Chapter 5
CHAPTER FIVE
CHAY
When actions speak, believe them.
—Raider’s Ban proverb
14th Day of Winter’s Wife Moon,
Age of the Locways, Year 271
La’Angi Keep
I woke after the watch called midnight. I was sure of that, at least, because I’d been staring at the bottom of the bunk above me when I’d heard the shouts ripple through the city, assuring everyone that all was well.
It was, of course. We’d rid the city of Dwain and managed to save a majority of his men.
I’d wished for Audrey and her bow only briefly.
Death was a messy process. At some point, we’d need to deal with the group of rebels holed up in the old whitesmith’s.
Three Leaves. Kaelson had asked me again about it.
He knew I’d had the help of someone. He had not the slightest idea that someone was the lady they all whispered about with such gratitude.
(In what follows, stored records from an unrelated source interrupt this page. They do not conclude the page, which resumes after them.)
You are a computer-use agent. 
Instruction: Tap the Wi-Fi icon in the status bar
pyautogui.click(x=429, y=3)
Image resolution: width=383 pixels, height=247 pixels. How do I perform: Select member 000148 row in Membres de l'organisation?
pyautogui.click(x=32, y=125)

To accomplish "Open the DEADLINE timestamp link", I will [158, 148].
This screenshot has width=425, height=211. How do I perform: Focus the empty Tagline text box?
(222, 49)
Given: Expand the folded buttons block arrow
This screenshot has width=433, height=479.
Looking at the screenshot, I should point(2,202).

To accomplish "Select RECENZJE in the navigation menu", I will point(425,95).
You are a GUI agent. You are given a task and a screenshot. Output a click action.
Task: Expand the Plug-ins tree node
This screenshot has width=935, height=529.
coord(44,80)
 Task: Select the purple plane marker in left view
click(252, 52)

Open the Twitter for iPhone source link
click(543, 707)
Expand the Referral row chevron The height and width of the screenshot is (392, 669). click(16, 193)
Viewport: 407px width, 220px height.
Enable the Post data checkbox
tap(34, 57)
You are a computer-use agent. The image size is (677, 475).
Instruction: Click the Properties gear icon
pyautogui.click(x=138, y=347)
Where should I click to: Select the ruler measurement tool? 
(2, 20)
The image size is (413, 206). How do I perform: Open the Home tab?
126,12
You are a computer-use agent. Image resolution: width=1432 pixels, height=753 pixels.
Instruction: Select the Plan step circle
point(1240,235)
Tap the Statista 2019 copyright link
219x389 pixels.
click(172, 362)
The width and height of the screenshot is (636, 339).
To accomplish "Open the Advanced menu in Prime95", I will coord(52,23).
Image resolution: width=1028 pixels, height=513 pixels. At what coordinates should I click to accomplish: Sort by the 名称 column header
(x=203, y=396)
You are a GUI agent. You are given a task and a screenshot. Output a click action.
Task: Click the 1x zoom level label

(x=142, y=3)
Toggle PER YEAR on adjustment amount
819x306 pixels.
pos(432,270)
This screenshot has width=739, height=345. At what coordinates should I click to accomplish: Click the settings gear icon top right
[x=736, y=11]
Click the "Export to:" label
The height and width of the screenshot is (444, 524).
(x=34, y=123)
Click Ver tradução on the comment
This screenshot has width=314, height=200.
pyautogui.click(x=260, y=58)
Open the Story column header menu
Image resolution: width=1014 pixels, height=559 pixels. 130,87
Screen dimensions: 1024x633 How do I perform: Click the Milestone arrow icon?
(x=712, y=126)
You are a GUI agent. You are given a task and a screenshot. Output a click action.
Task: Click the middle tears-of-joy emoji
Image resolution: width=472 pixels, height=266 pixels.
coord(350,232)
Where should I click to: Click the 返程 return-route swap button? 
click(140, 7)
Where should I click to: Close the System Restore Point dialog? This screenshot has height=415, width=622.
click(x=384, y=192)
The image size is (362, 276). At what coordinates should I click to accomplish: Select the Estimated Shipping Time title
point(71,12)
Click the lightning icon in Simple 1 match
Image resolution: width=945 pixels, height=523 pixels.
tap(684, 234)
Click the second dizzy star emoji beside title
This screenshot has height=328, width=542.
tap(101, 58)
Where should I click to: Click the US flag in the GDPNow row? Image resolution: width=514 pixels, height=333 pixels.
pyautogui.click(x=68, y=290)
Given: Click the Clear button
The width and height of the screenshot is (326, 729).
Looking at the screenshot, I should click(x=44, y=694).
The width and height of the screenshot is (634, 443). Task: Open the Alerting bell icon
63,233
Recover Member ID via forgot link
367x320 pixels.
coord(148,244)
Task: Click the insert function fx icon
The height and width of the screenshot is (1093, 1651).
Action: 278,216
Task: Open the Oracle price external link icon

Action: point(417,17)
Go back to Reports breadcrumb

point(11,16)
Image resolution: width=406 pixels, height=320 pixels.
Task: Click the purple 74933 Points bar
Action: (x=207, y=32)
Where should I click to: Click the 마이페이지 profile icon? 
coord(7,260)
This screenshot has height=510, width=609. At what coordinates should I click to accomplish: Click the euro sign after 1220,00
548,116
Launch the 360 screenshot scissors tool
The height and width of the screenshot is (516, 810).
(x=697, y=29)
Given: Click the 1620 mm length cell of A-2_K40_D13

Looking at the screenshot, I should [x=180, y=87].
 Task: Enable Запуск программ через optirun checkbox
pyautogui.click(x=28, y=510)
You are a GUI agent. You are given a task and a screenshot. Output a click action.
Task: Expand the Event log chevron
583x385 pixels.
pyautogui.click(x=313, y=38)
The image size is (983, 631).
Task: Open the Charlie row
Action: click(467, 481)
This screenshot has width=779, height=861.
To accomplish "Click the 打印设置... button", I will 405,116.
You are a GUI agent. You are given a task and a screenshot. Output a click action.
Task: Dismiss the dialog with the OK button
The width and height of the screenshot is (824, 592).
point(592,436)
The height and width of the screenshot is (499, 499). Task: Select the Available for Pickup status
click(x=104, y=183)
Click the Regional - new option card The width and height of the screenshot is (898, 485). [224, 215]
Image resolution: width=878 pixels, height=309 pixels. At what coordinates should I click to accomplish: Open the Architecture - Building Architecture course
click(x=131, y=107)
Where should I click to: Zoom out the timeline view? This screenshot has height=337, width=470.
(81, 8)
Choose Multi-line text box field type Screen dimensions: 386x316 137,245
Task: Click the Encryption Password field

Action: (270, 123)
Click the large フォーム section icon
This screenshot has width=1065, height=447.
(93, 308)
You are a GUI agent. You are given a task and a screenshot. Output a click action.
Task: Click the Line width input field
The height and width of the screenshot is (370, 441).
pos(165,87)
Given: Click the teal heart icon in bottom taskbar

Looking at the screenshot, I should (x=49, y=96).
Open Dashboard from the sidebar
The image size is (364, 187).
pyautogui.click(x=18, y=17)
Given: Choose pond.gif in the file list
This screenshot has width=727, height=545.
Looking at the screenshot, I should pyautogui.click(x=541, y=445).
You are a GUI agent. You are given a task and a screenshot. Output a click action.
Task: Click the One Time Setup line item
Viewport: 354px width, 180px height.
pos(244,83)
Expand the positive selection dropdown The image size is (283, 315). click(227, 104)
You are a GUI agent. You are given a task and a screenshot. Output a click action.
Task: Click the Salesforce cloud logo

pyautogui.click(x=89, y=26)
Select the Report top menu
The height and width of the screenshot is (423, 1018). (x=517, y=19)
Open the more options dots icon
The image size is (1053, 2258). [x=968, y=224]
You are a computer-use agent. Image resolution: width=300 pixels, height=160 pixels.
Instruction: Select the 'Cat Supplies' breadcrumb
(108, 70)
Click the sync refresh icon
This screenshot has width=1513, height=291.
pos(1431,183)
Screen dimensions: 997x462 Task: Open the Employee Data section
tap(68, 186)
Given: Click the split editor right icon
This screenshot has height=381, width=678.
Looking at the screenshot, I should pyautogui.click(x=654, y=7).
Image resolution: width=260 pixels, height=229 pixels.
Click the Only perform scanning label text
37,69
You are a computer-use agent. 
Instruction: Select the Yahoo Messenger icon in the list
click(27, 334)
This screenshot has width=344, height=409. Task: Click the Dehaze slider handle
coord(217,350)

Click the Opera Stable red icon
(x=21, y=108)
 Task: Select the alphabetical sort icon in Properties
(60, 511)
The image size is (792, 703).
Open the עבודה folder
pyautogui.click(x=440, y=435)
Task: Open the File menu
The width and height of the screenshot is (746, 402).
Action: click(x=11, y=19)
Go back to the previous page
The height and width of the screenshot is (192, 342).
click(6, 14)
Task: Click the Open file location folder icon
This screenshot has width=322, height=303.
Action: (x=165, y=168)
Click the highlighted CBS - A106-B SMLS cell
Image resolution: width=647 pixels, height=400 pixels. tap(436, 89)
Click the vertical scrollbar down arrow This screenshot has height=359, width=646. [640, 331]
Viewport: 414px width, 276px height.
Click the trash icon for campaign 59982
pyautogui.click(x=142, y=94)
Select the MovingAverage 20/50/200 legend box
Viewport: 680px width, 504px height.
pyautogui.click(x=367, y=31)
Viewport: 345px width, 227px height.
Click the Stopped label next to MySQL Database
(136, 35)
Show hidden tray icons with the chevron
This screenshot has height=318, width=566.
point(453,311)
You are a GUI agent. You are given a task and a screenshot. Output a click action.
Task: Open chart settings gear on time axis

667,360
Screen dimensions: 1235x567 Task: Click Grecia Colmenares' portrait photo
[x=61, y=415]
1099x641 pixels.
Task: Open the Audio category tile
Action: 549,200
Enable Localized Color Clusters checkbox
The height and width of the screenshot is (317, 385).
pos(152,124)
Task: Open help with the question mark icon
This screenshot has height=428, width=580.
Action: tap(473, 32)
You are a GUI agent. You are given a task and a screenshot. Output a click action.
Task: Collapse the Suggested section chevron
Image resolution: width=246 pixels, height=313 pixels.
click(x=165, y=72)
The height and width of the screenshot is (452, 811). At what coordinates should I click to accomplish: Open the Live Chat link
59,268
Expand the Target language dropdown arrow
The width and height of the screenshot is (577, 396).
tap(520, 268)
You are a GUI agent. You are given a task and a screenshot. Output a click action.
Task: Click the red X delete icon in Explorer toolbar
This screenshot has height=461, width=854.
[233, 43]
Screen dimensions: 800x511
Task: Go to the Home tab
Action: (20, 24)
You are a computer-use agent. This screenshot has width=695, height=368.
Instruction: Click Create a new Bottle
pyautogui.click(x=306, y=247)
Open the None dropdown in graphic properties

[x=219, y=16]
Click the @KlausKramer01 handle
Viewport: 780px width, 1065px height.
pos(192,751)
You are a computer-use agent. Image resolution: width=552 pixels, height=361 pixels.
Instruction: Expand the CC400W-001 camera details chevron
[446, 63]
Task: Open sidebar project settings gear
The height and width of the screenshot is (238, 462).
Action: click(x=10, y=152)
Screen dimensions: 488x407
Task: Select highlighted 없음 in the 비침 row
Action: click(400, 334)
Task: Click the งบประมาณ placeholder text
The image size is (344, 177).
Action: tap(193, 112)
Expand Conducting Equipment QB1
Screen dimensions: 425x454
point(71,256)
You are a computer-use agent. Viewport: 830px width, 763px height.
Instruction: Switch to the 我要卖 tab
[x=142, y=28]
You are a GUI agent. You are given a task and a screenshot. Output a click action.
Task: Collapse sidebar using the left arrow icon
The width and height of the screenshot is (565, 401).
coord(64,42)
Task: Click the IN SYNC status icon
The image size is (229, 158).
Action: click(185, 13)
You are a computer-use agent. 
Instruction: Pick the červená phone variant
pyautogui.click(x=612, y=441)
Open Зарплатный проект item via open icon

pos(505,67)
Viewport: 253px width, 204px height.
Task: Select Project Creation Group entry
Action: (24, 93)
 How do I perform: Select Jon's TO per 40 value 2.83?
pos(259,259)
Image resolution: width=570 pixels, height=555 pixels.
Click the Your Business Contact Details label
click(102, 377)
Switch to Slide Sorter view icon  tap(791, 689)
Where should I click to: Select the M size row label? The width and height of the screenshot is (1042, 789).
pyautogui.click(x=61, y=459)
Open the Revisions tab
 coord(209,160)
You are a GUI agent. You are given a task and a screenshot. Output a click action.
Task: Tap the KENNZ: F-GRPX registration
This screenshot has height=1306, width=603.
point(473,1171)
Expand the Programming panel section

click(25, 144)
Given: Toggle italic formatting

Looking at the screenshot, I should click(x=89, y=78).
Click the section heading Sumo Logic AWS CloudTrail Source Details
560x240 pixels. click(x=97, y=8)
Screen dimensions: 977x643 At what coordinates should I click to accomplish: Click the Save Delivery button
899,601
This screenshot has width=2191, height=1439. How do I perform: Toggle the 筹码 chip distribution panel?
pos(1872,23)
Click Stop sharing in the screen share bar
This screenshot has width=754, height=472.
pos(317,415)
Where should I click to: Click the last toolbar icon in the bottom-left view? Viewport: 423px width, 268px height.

Exactly what had woken me from my doze I wasn’t sure, though I suspected a cool breeze as the door was eased open. But I was sure, immediately, of who it was standing by my bed, a dark blot in the night.
A knot of tension eased out of my belly as I lifted the covers. Audrey slipped in beside me. The bed creaked and she let out a small, pained noise. I tried to wrap her in blankets, but one of her hands had coiled around my bicep and she was tugging gently.
I let myself be guided until I was half lying on top of her. She shivered, but she wasn’t cold. Her breath came in quick, short gasps.
I hadn’t exactly let Thomas take me earlier that day. But I sure hadn’t gone into that fight intending harm.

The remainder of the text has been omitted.